1

I want to print a set of Unicode characters to my command prompt terminal. Even when I enforce the encoding to be "UTF-8" the terminal prints some garbage.

$python -c "import sys; print sys.stdout.write(u'\u2044'.encode('UTF-8'))"
ΓüäNone

$python -c "import sys; print sys.stdout.encoding"
cp437

My default terminal encoding is cp437 and I am trying to override that. The expected output here is Fraction slash ( ⁄ )

http://www.fileformat.info/info/unicode/char/2044/index.htm

The same piece of code works flawlessly in my Mac terminal and it uses UTF-8 as default encoding. Is there a way to display this on Windows as well? The font I use on windows command prompt is consolas.

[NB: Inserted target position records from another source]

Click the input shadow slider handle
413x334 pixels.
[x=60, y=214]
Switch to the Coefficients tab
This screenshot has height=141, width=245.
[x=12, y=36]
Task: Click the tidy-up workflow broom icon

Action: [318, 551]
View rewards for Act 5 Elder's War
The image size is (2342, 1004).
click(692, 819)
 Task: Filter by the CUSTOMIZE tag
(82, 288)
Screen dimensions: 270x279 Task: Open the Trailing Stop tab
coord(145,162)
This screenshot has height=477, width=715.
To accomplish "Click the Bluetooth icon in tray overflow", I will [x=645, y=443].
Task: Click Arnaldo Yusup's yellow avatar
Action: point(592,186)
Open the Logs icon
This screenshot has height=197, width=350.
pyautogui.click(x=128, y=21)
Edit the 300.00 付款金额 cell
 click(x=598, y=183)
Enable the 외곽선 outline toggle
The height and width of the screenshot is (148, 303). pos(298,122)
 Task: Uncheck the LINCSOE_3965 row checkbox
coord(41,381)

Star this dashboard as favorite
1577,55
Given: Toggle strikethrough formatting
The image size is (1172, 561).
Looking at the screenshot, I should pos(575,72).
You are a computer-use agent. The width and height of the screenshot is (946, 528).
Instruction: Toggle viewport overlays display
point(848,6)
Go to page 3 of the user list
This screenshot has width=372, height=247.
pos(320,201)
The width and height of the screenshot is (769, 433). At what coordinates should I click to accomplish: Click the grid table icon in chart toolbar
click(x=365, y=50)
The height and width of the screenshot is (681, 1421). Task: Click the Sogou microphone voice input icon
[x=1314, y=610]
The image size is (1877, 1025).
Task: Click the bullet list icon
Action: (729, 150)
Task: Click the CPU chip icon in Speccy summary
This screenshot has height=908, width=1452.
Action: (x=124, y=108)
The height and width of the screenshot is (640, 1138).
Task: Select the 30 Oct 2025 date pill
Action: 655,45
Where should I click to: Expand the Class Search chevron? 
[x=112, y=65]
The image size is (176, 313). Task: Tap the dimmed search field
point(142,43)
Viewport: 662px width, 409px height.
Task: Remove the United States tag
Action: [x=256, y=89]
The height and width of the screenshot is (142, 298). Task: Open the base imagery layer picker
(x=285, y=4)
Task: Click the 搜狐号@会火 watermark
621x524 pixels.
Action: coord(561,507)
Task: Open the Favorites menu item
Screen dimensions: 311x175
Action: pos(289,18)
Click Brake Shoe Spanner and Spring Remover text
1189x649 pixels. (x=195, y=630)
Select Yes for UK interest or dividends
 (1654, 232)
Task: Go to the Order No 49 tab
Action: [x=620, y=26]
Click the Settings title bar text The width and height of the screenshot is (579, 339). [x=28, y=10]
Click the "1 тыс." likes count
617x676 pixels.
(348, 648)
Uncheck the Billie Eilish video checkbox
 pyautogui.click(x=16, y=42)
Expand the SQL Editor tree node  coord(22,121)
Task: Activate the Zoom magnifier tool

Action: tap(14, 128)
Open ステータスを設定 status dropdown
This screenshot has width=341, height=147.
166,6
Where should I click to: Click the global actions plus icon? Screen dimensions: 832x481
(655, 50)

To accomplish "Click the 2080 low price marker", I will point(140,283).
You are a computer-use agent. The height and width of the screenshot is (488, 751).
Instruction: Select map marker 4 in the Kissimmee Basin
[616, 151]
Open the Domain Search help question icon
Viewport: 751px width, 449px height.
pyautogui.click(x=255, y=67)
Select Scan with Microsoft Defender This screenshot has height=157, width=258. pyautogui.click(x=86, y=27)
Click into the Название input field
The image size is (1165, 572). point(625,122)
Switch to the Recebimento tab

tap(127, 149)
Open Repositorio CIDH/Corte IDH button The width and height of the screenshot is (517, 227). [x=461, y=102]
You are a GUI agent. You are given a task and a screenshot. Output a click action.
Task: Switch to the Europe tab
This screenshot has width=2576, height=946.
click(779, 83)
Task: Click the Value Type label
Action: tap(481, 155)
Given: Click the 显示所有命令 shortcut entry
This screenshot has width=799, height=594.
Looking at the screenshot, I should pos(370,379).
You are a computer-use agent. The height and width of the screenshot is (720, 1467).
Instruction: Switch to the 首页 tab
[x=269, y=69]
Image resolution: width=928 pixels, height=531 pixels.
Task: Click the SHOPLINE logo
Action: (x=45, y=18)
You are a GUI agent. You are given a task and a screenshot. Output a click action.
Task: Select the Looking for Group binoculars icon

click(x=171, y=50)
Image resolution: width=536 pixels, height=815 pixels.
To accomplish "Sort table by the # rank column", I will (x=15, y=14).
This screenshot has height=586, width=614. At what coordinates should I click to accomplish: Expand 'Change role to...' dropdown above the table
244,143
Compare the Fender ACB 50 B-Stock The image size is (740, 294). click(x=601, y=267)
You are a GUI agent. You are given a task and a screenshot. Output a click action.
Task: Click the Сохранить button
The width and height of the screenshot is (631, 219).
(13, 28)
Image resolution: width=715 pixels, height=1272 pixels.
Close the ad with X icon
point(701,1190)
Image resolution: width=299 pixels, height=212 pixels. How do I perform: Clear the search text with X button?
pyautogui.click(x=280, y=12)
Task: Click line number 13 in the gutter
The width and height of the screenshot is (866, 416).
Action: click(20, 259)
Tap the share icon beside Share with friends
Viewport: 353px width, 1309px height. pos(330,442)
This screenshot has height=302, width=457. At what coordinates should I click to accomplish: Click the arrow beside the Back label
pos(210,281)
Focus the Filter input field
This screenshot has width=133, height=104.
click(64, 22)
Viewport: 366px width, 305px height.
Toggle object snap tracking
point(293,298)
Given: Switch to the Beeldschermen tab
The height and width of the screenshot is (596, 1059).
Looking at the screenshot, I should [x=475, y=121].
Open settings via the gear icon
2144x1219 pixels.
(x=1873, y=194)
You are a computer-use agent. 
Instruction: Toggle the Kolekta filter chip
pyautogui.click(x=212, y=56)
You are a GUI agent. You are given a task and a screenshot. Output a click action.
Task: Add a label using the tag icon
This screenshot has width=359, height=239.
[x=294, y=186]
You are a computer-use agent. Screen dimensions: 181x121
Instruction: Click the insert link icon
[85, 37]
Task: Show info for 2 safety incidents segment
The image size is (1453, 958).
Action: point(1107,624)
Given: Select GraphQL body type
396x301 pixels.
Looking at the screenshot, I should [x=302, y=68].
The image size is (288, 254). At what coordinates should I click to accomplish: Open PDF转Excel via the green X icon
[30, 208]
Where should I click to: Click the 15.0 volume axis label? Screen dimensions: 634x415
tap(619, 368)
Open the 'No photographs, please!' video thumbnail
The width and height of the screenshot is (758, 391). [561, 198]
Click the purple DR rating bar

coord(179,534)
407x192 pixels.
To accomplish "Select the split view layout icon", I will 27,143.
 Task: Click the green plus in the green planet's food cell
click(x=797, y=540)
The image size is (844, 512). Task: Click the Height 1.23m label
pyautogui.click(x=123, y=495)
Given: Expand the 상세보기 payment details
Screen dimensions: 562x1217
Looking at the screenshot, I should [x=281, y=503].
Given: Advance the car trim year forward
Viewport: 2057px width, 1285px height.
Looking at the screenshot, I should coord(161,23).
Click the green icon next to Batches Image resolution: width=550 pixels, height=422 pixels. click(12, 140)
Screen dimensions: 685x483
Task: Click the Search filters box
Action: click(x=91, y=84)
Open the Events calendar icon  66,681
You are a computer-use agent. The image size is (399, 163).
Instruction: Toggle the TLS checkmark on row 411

I want my code to work with any Unicode characters, not just this particular example since the input is a web query result and I have no control over it.

jsbueno
  • 99,910
  • 10
  • 151
  • 209
Benny
  • 639
  • 3
  • 11
  • 25
  • there is something in the back of my head telling me that UTF-8 and Windows Terminal won't work easily – Jonas Schäfer Sep 08 '12 at 11:27
  • I am already close to giving up after going through this bug http://bugs.python.org/issue1602 – Benny Sep 08 '12 at 12:01
  • You can find another terminal program to work from, instead of Windows 'cmd or whatever. I've heard that one can install mingw and have a half-working terminal in there. Otherwiser, just install a virtual machinne and set up a proper Linux environment for our development stuff. – jsbueno Sep 08 '12 at 15:18

2 Answers2

6

Python cannot control the encoding used by your terminal; you'll have to change that somewhere else.

In other words, just because you force python to output UTF-8 encoded text to the terminal, does not mean your terminal will magically start to accept that output as UTF-8 as well.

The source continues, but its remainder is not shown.